* [Exercise]
Reproduce the rows starting at the line that has "sitemap (341, 1211)" and stopping after the line that has "Японские моторы (129, 2385)", both included. Multiply every answer coordinate by 1.2 and round each to a whole number, with halves rounding up. Leave the request lines and their numbers unchanged.

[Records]

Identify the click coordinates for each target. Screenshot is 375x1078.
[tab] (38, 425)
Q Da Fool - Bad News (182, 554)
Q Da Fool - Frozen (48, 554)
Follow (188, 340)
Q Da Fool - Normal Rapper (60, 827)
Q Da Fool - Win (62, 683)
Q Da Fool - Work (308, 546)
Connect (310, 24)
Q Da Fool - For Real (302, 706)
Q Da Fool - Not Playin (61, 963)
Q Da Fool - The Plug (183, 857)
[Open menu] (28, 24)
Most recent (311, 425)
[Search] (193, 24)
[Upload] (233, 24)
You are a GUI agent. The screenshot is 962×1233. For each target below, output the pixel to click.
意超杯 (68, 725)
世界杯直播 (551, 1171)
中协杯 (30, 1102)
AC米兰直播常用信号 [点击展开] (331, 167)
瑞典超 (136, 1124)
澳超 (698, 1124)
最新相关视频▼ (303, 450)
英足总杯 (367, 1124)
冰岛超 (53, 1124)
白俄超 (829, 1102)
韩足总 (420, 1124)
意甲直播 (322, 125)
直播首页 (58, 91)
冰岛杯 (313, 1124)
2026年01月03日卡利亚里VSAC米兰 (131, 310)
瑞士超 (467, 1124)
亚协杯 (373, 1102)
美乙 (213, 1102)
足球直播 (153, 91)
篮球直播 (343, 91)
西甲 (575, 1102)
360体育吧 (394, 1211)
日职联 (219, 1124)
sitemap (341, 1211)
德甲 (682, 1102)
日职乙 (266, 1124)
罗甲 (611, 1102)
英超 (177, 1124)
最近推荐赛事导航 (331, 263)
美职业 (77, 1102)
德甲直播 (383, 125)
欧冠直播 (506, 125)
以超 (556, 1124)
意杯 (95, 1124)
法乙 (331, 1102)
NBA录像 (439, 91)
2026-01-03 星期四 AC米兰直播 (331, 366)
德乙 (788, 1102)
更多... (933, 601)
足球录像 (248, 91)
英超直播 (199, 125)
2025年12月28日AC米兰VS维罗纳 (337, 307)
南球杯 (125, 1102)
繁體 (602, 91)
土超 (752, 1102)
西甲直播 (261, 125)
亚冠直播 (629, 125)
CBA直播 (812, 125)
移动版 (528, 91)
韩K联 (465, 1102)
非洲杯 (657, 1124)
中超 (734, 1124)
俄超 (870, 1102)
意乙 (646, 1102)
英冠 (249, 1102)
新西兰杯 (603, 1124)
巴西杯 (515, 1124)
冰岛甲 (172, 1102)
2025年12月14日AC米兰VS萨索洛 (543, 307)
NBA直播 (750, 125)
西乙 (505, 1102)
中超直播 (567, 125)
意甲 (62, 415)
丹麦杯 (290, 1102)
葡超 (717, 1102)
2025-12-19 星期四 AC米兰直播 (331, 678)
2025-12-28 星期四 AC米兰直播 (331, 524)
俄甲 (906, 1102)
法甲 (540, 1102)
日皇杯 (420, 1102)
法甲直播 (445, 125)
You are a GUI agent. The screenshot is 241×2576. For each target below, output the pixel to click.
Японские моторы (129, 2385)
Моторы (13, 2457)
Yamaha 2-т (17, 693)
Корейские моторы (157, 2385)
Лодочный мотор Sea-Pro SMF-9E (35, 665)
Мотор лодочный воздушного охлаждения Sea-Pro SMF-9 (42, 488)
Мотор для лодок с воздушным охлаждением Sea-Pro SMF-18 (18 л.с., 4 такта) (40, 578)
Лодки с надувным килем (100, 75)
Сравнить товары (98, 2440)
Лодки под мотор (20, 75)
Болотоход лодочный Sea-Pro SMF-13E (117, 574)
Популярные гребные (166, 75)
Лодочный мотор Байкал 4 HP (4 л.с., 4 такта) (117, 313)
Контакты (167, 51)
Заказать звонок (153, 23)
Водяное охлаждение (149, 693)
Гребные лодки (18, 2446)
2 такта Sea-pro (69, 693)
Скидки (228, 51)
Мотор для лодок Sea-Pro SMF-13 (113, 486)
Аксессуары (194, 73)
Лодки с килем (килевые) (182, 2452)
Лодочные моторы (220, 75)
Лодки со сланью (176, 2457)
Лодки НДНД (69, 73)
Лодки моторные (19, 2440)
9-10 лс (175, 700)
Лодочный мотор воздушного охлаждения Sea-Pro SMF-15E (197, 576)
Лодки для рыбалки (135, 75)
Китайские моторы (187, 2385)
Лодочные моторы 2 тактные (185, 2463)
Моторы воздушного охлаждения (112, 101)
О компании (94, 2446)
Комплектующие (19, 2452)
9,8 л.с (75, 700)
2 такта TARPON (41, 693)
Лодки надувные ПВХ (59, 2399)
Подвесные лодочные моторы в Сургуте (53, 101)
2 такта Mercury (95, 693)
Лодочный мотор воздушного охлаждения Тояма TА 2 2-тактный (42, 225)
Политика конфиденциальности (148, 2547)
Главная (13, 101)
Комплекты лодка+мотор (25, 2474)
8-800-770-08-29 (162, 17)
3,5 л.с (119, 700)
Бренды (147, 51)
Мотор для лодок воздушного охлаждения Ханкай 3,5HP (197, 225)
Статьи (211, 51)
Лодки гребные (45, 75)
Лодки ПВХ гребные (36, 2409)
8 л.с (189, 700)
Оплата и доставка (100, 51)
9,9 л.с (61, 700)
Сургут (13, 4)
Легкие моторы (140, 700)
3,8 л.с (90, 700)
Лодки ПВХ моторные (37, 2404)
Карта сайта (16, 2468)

* [Written solution]
sitemap (409, 1453)
德甲 (818, 1322)
日职乙 (319, 1349)
罗甲 (733, 1322)
英超 (212, 1349)
最近推荐赛事导航 (397, 316)
美职业 (92, 1322)
德甲直播 (460, 150)
欧冠直播 (607, 150)
以超 (667, 1349)
意杯 (114, 1349)
法乙 (397, 1322)
NBA录像 (527, 109)
2026-01-03 星期四 AC米兰直播 (397, 439)
德乙 (946, 1322)
更多... (1120, 721)
足球录像 (298, 109)
英超直播 (239, 150)
2025年12月28日AC米兰VS维罗纳 (404, 368)
南球杯 (150, 1322)
繁體 (722, 109)
土超 (902, 1322)
西甲直播 (313, 150)
亚冠直播 (755, 150)
CBA直播 (974, 150)
移动版 (634, 109)
韩K联 (558, 1322)
非洲杯 (788, 1349)
中超 (881, 1349)
俄超 (1044, 1322)
意乙 (775, 1322)
英冠 (299, 1322)
新西兰杯 (724, 1349)
巴西杯 (618, 1349)
冰岛甲 (206, 1322)
2025年12月14日AC米兰VS萨索洛 (652, 368)
NBA直播 (900, 150)
西乙 (606, 1322)
中超直播 (680, 150)
意甲 (74, 498)
丹麦杯 (348, 1322)
葡超 (860, 1322)
2025-12-19 星期四 AC米兰直播 (397, 814)
2025-12-28 星期四 AC米兰直播 (397, 629)
俄甲 (1087, 1322)
法甲 (648, 1322)
日皇杯 (504, 1322)
法甲直播 (534, 150)
You are a GUI agent. The screenshot is 241×2576. For each target below, output the pixel to click.
Японские моторы (155, 2862)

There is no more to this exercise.